TASK ITEM> This exercise calls for the data below to be retyped exactly, minus any images.

[Stored items]
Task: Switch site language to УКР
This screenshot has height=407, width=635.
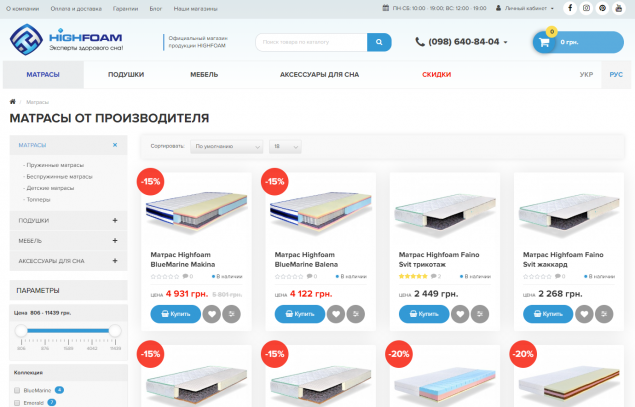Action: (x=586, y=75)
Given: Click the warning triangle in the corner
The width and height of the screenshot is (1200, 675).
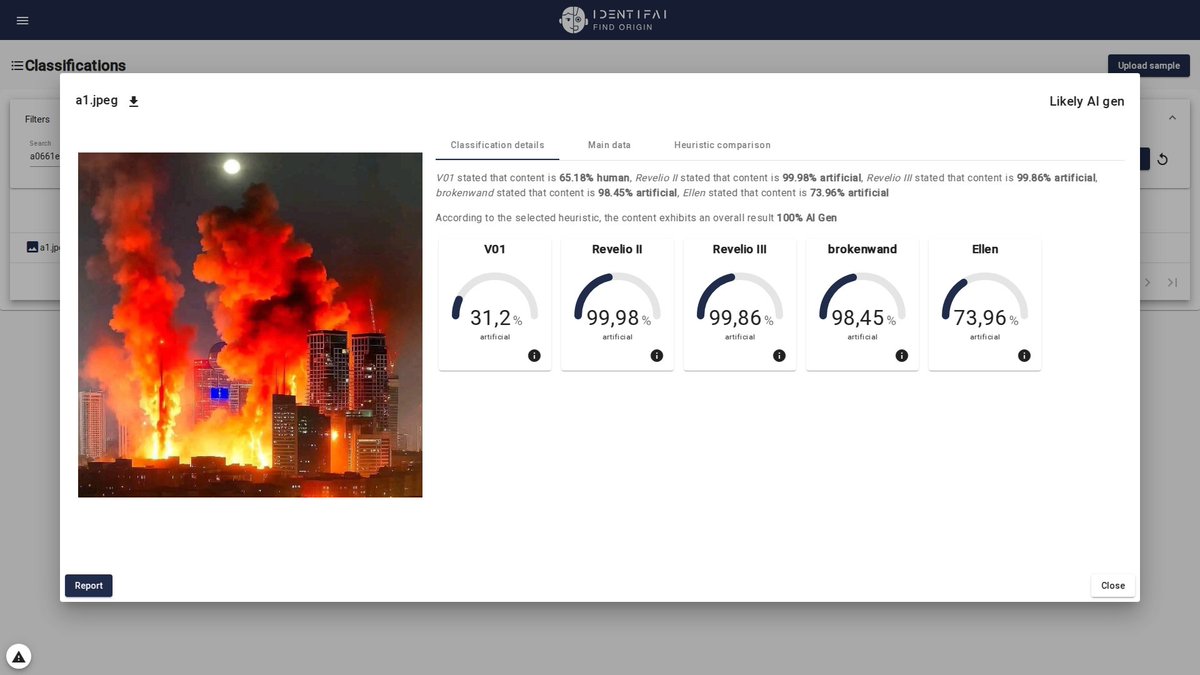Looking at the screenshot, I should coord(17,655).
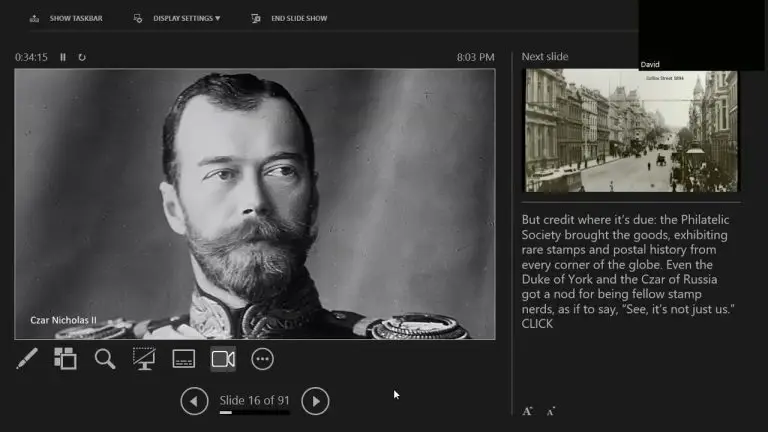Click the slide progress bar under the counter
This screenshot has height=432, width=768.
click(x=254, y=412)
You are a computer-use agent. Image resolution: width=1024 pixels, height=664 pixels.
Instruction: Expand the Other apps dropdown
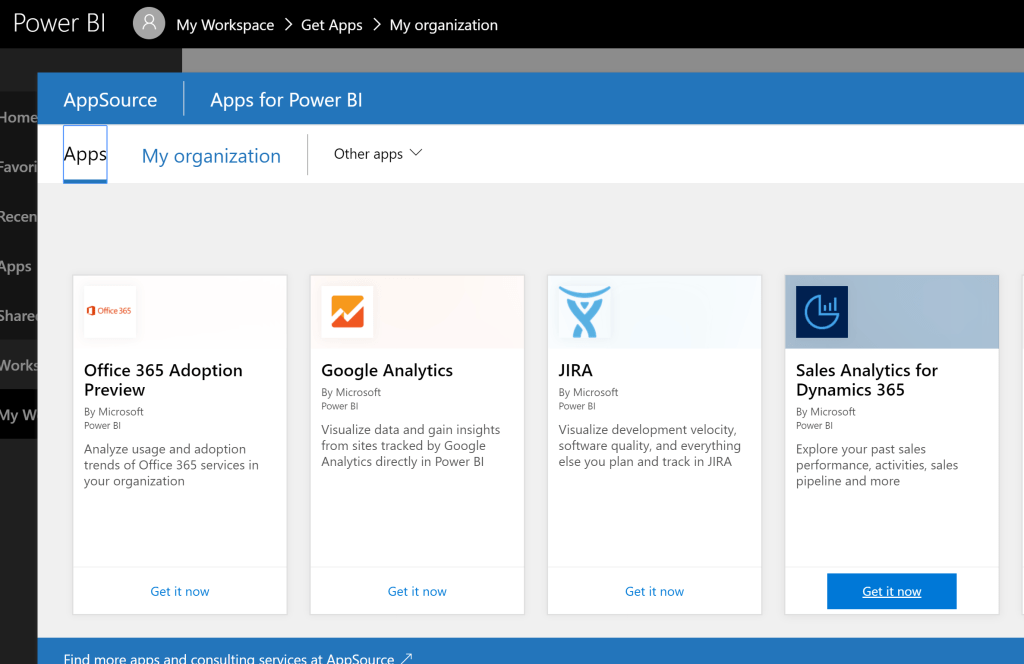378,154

ANSWER TO THE EXERCISE>
Task: Switch site language to УКР
This screenshot has height=407, width=635.
Action: (x=586, y=75)
Given: Click the warning triangle in the corner
The width and height of the screenshot is (1200, 675).
Looking at the screenshot, I should coord(17,655).
Click the slide progress bar under the counter
This screenshot has height=432, width=768.
click(x=254, y=412)
You are a computer-use agent. Image resolution: width=1024 pixels, height=664 pixels.
Instruction: Expand the Other apps dropdown
378,154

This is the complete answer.